How much of it stays behind when the tank is 'empty?'
It is probably too early to start finding more than hopeful start-ups promotional blurbs, which carefully don't mention the hassles they are having.
Of course there are a range of possible materials too, and the link I gave talked about how the test methodologies are not even standardised as yet.
Posted by: Davemart | 18 December 2013 at 01:40 PM
@Davemart, Allen gave you a perfectly reasonable explanation. As you've done in the past, you requested a spoon-fed answer. You really could put out a little more effort amigo.
Posted by: electric-car-insider.com | 18 December 2013 at 02:46 PM
This sounds like promising technology. We could always use more of this!
John Socrates
Creeklife Supporter
http://www.creeklife.com
Posted by: plus.google.com/111799870081823987405 | 18 December 2013 at 02:59 PM
electric whatever:
If you think asking someone to find out information to support an argument he has put forward, and presumably it is all your fault if you don't find anything to support his case so that you should try harder until you do, is reasonable, you are as shot away as he is.
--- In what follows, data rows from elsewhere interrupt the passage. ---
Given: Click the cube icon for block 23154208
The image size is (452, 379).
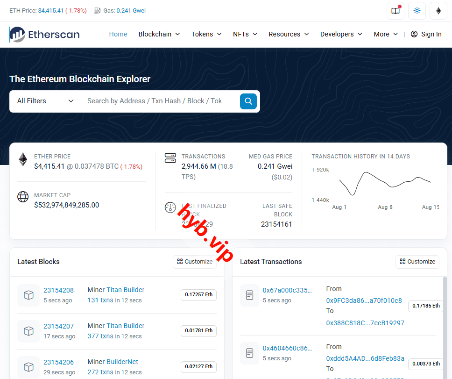Looking at the screenshot, I should coord(28,295).
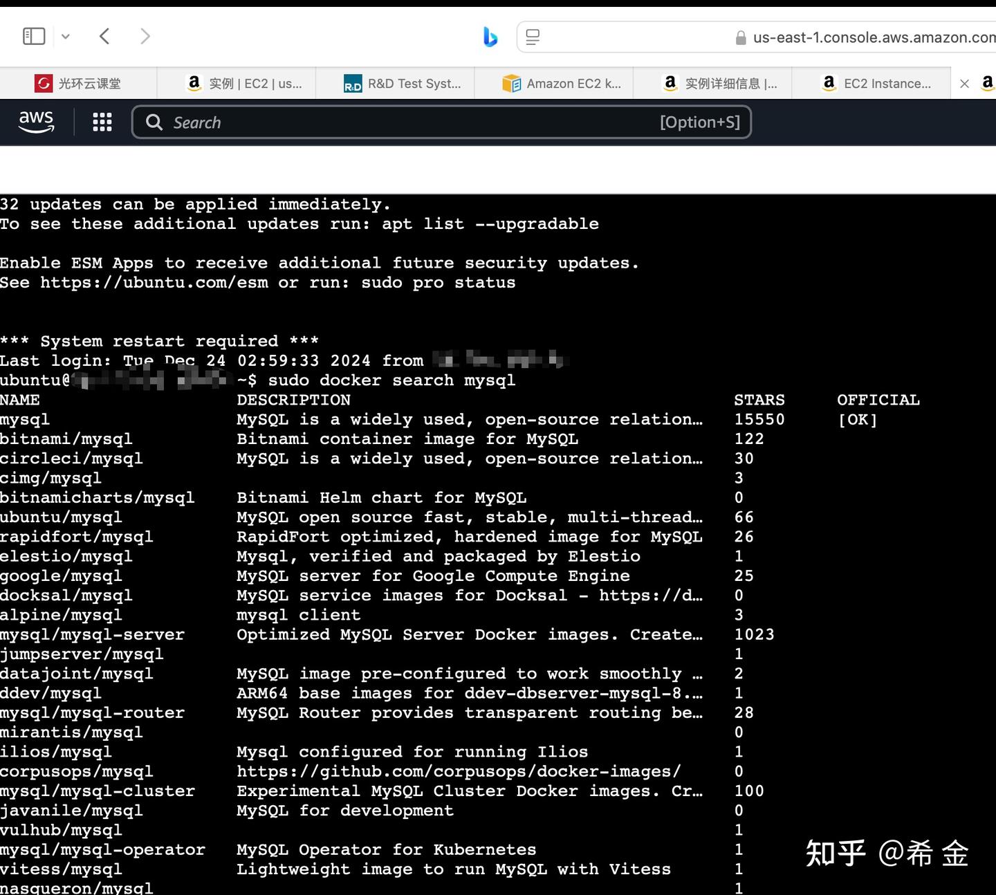This screenshot has height=895, width=996.
Task: Click the R&D favicon on the R&D Test System tab
Action: point(351,84)
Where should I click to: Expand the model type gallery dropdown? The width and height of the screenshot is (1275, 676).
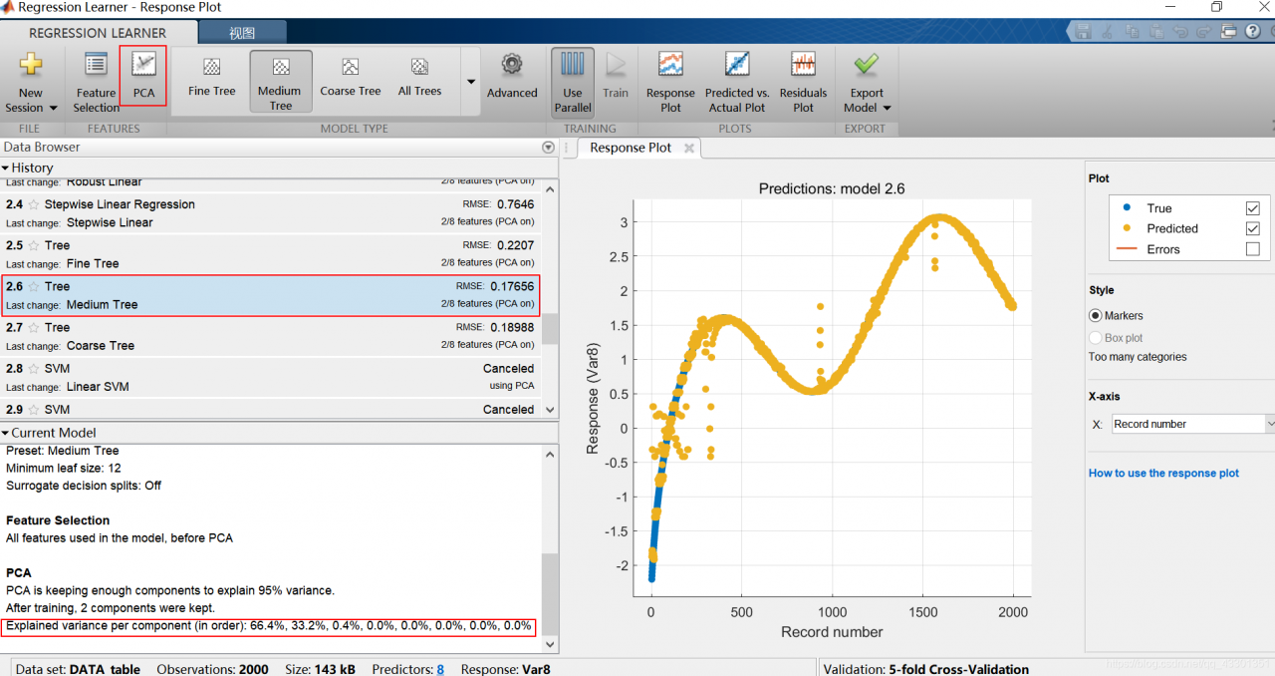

But I don't expect you to understand that, as clearly you are unable to reason in any way.
Don't waste your time on the internet.
You have a lot of studying to do to catch up with all the time you have missed at school.
Posted by: Davemart | 18 December 2013 at 03:33 PM
The person making the statement should show supporting evidence. I have advocated bio synthetic fuels over the years and have posted links on gasification, bio fuel crops and methods. Some may agree, some may not.
Debate can be a good thing, when it becomes personal it crosses the line. When someone says "you are not qualified to comment here" that is uncalled for. Ideas which promote "sustainable mobility" are always welcome.
Posted by: SJC | 18 December 2013 at 07:08 PM
I am always up for debate.
What is being presented here is not argument, but a wholly irrational refusal to engage in it, which if accepted would make productive discussion impossible.
My view is that if someone puts forward such an incredible dumb notion they should be called on it, not treated as though it were a reasonable thing to say.
The original argument put forward was bad enough, but when someone else comes on to say how reasonable that was, then I am afraid my patience wears thin.
Clearly to the extent that this forum is about rational debate, they are not qualified or capable of participating, as they don't understand what it is.
If instead it is some random assemblage of tweets, they are eminently qualified.
Posted by: Davemart | 19 December 2013 at 02:34 AM
EnerG2 has will surely help improving the design and capacity of CNG storage tanks for natural gas vehicles.